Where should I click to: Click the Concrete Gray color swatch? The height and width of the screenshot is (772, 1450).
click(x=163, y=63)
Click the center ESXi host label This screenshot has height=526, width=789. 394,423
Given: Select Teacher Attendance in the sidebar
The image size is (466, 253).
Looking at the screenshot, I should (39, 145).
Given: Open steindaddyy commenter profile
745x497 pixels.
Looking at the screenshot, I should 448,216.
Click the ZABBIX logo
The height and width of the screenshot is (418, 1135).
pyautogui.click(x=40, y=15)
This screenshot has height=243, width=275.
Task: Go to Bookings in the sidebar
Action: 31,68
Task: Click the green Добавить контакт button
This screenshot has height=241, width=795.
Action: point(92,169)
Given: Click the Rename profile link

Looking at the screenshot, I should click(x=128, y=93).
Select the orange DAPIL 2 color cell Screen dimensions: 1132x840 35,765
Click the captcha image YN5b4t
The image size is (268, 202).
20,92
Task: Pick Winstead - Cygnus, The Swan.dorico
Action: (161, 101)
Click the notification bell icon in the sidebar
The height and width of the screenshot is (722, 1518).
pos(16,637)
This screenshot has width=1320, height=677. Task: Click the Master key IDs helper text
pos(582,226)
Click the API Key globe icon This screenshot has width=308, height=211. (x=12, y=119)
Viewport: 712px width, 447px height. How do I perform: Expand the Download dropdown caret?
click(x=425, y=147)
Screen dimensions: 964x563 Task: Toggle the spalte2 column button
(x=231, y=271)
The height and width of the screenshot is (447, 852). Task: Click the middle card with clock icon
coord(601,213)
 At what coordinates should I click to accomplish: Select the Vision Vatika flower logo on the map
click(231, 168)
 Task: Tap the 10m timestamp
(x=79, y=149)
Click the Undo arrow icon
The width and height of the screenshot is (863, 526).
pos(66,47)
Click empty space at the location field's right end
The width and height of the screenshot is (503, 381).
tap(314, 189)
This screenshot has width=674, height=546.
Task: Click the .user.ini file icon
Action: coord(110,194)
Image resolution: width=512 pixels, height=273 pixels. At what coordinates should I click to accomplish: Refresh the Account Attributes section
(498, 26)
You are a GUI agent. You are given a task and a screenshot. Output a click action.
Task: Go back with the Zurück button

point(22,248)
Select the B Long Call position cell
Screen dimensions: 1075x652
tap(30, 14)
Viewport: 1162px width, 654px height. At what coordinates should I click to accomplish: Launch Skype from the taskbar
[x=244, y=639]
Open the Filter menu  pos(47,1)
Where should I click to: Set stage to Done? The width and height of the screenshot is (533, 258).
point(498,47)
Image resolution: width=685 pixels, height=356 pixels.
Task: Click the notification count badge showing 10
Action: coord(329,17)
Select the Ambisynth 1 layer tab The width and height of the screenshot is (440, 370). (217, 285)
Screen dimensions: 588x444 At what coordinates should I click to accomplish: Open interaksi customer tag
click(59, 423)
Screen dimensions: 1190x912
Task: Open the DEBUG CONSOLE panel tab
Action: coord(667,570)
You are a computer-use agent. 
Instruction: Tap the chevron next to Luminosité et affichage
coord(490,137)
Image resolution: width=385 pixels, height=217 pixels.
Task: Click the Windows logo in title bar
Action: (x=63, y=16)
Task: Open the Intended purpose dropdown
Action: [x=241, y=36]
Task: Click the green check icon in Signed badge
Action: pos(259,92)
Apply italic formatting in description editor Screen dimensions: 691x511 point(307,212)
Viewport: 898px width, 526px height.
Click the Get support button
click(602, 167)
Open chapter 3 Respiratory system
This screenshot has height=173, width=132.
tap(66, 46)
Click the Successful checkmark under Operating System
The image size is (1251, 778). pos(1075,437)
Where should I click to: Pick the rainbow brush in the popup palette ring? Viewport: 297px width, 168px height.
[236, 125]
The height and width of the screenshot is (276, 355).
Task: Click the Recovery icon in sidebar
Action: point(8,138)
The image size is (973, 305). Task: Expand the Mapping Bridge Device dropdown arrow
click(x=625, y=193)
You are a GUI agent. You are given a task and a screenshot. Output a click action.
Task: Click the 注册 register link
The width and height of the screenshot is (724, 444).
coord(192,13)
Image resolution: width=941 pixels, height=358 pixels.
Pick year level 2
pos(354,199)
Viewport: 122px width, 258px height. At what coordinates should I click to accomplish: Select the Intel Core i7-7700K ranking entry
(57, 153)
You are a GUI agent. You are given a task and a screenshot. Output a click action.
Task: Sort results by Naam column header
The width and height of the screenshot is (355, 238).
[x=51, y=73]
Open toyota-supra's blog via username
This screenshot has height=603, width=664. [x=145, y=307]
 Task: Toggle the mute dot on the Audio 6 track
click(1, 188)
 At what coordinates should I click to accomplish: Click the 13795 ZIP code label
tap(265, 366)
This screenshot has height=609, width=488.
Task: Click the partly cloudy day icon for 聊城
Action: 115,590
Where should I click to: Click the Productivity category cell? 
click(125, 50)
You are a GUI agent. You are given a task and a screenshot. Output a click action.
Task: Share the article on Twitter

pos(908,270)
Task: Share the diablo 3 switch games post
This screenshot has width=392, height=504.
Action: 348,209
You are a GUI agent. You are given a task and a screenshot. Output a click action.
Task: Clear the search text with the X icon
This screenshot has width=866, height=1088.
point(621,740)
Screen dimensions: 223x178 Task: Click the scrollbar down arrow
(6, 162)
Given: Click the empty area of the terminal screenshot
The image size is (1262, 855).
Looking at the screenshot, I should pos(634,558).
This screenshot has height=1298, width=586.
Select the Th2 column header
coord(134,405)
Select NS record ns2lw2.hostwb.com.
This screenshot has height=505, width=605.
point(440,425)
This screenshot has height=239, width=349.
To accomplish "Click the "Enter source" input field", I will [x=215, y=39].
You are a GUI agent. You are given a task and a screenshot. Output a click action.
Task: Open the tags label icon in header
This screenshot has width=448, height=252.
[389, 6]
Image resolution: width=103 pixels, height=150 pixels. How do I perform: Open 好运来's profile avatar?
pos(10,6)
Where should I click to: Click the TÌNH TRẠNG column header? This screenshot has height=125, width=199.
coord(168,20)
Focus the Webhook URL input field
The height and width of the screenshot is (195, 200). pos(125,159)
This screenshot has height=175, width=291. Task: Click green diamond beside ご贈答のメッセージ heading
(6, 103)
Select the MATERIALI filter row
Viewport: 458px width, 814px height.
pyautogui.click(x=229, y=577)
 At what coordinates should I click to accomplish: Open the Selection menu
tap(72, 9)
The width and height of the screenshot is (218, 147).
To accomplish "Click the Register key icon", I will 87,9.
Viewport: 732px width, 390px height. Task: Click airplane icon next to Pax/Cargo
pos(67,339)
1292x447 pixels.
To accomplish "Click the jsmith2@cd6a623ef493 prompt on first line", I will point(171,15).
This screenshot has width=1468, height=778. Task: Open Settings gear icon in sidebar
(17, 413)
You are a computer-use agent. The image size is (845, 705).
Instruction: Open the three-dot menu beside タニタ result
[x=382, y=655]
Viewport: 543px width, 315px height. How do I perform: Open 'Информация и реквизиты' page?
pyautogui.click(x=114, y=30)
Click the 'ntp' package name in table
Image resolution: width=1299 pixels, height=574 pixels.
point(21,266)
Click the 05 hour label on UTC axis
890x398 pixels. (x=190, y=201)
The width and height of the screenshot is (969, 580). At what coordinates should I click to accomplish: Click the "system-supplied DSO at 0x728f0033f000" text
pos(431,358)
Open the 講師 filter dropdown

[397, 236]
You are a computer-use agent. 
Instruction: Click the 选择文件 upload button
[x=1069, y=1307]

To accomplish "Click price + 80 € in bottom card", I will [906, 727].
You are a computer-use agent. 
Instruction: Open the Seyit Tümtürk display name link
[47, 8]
■ ■ ■ ■ ■
▶ **取り組む課題**
上のデータのすべての行を、空行を除いて番号付きリストに入れなさい。

▶ **結果**
1. Where should I click to: Click the Concrete Gray color swatch? The height and width of the screenshot is (772, 1450).
2. click(x=163, y=63)
3. Click the center ESXi host label This screenshot has height=526, width=789. 394,423
4. Given: Select Teacher Attendance in the sidebar
5. The image size is (466, 253).
6. Looking at the screenshot, I should (39, 145).
7. Given: Open steindaddyy commenter profile
8. 745x497 pixels.
9. Looking at the screenshot, I should 448,216.
10. Click the ZABBIX logo
11. The height and width of the screenshot is (418, 1135).
12. pyautogui.click(x=40, y=15)
13. This screenshot has height=243, width=275.
14. Task: Go to Bookings in the sidebar
15. Action: 31,68
16. Task: Click the green Добавить контакт button
17. This screenshot has height=241, width=795.
18. Action: point(92,169)
19. Given: Click the Rename profile link
20. Looking at the screenshot, I should click(x=128, y=93).
21. Select the orange DAPIL 2 color cell Screen dimensions: 1132x840 35,765
22. Click the captcha image YN5b4t
23. The image size is (268, 202).
24. 20,92
25. Task: Pick Winstead - Cygnus, The Swan.dorico
26. Action: (161, 101)
27. Click the notification bell icon in the sidebar
28. The height and width of the screenshot is (722, 1518).
29. pos(16,637)
30. This screenshot has width=1320, height=677. Task: Click the Master key IDs helper text
31. pos(582,226)
32. Click the API Key globe icon This screenshot has width=308, height=211. (x=12, y=119)
33. Viewport: 712px width, 447px height. How do I perform: Expand the Download dropdown caret?
34. click(x=425, y=147)
35. Screen dimensions: 964x563 Task: Toggle the spalte2 column button
36. (x=231, y=271)
37. The height and width of the screenshot is (447, 852). Task: Click the middle card with clock icon
38. coord(601,213)
39.  At what coordinates should I click to accomplish: Select the Vision Vatika flower logo on the map
40. click(231, 168)
41.  Task: Tap the 10m timestamp
42. (x=79, y=149)
43. Click the Undo arrow icon
44. The width and height of the screenshot is (863, 526).
45. pos(66,47)
46. Click empty space at the location field's right end
47. The width and height of the screenshot is (503, 381).
48. tap(314, 189)
49. This screenshot has width=674, height=546.
50. Task: Click the .user.ini file icon
51. Action: coord(110,194)
52. Image resolution: width=512 pixels, height=273 pixels. At what coordinates should I click to accomplish: Refresh the Account Attributes section
53. (498, 26)
54. You are a GUI agent. You are given a task and a screenshot. Output a click action.
55. Task: Go back with the Zurück button
56. point(22,248)
57. Select the B Long Call position cell
58. Screen dimensions: 1075x652
59. tap(30, 14)
60. Viewport: 1162px width, 654px height. At what coordinates should I click to accomplish: Launch Skype from the taskbar
61. [x=244, y=639]
62. Open the Filter menu  pos(47,1)
63. Where should I click to: Set stage to Done? The width and height of the screenshot is (533, 258).
64. point(498,47)
65. Image resolution: width=685 pixels, height=356 pixels.
66. Task: Click the notification count badge showing 10
67. Action: coord(329,17)
68. Select the Ambisynth 1 layer tab The width and height of the screenshot is (440, 370). (217, 285)
69. Screen dimensions: 588x444 At what coordinates should I click to accomplish: Open interaksi customer tag
70. click(59, 423)
71. Screen dimensions: 1190x912
72. Task: Open the DEBUG CONSOLE panel tab
73. Action: coord(667,570)
74. You are a computer-use agent. 
75. Instruction: Tap the chevron next to Luminosité et affichage
76. coord(490,137)
77. Image resolution: width=385 pixels, height=217 pixels.
78. Task: Click the Windows logo in title bar
79. Action: (x=63, y=16)
80. Task: Open the Intended purpose dropdown
81. Action: [x=241, y=36]
82. Task: Click the green check icon in Signed badge
83. Action: pos(259,92)
84. Apply italic formatting in description editor Screen dimensions: 691x511 point(307,212)
85. Viewport: 898px width, 526px height.
86. Click the Get support button
87. click(602, 167)
88. Open chapter 3 Respiratory system
89. This screenshot has height=173, width=132.
90. tap(66, 46)
91. Click the Successful checkmark under Operating System
92. The image size is (1251, 778). pos(1075,437)
93. Where should I click to: Pick the rainbow brush in the popup palette ring? Viewport: 297px width, 168px height.
94. [236, 125]
95. The height and width of the screenshot is (276, 355).
96. Task: Click the Recovery icon in sidebar
97. Action: point(8,138)
98. The image size is (973, 305). Task: Expand the Mapping Bridge Device dropdown arrow
99. click(x=625, y=193)
100. You are a GUI agent. You are given a task and a screenshot. Output a click action.
101. Task: Click the 注册 register link
102. The width and height of the screenshot is (724, 444).
103. coord(192,13)
104. Image resolution: width=941 pixels, height=358 pixels.
105. Pick year level 2
106. pos(354,199)
107. Viewport: 122px width, 258px height. At what coordinates should I click to accomplish: Select the Intel Core i7-7700K ranking entry
108. (57, 153)
109. You are a GUI agent. You are given a task and a screenshot. Output a click action.
110. Task: Sort results by Naam column header
111. The width and height of the screenshot is (355, 238).
112. [x=51, y=73]
113. Open toyota-supra's blog via username
114. This screenshot has height=603, width=664. [x=145, y=307]
115.  Task: Toggle the mute dot on the Audio 6 track
116. click(1, 188)
117.  At what coordinates should I click to accomplish: Click the 13795 ZIP code label
118. tap(265, 366)
119. This screenshot has height=609, width=488.
120. Task: Click the partly cloudy day icon for 聊城
121. Action: 115,590
122. Where should I click to: Click the Productivity category cell? 
123. click(125, 50)
124. You are a GUI agent. You are given a task and a screenshot. Output a click action.
125. Task: Share the article on Twitter
126. pos(908,270)
127. Task: Share the diablo 3 switch games post
128. This screenshot has width=392, height=504.
129. Action: 348,209
130. You are a GUI agent. You are given a task and a screenshot. Output a click action.
131. Task: Clear the search text with the X icon
132. This screenshot has width=866, height=1088.
133. point(621,740)
134. Screen dimensions: 223x178 Task: Click the scrollbar down arrow
135. (6, 162)
136. Given: Click the empty area of the terminal screenshot
137. The image size is (1262, 855).
138. Looking at the screenshot, I should pos(634,558).
139. This screenshot has height=1298, width=586.
140. Select the Th2 column header
141. coord(134,405)
142. Select NS record ns2lw2.hostwb.com.
143. This screenshot has height=505, width=605.
144. point(440,425)
145. This screenshot has height=239, width=349.
146. To accomplish "Click the "Enter source" input field", I will [x=215, y=39].
147. You are a GUI agent. You are given a task and a screenshot. Output a click action.
148. Task: Open the tags label icon in header
149. This screenshot has width=448, height=252.
150. [389, 6]
151. Image resolution: width=103 pixels, height=150 pixels. How do I perform: Open 好运来's profile avatar?
152. pos(10,6)
153. Where should I click to: Click the TÌNH TRẠNG column header? This screenshot has height=125, width=199.
154. coord(168,20)
155. Focus the Webhook URL input field
156. The height and width of the screenshot is (195, 200). pos(125,159)
157. This screenshot has height=175, width=291. Task: Click green diamond beside ご贈答のメッセージ heading
158. (6, 103)
159. Select the MATERIALI filter row
160. Viewport: 458px width, 814px height.
161. pyautogui.click(x=229, y=577)
162.  At what coordinates should I click to accomplish: Open the Selection menu
163. tap(72, 9)
164. The width and height of the screenshot is (218, 147).
165. To accomplish "Click the Register key icon", I will 87,9.
166. Viewport: 732px width, 390px height. Task: Click airplane icon next to Pax/Cargo
167. pos(67,339)
168. 1292x447 pixels.
169. To accomplish "Click the jsmith2@cd6a623ef493 prompt on first line", I will point(171,15).
170. This screenshot has width=1468, height=778. Task: Open Settings gear icon in sidebar
171. (17, 413)
172. You are a computer-use agent. The image size is (845, 705).
173. Instruction: Open the three-dot menu beside タニタ result
174. [x=382, y=655]
175. Viewport: 543px width, 315px height. How do I perform: Open 'Информация и реквизиты' page?
176. pyautogui.click(x=114, y=30)
177. Click the 'ntp' package name in table
178. Image resolution: width=1299 pixels, height=574 pixels.
179. point(21,266)
180. Click the 05 hour label on UTC axis
181. 890x398 pixels. (x=190, y=201)
182. The width and height of the screenshot is (969, 580). At what coordinates should I click to accomplish: Click the "system-supplied DSO at 0x728f0033f000" text
183. pos(431,358)
184. Open the 講師 filter dropdown
185. [397, 236]
186. You are a computer-use agent. 
187. Instruction: Click the 选择文件 upload button
188. [x=1069, y=1307]
189. To accomplish "Click price + 80 € in bottom card", I will [906, 727].
190. You are a computer-use agent. 
191. Instruction: Open the Seyit Tümtürk display name link
192. [47, 8]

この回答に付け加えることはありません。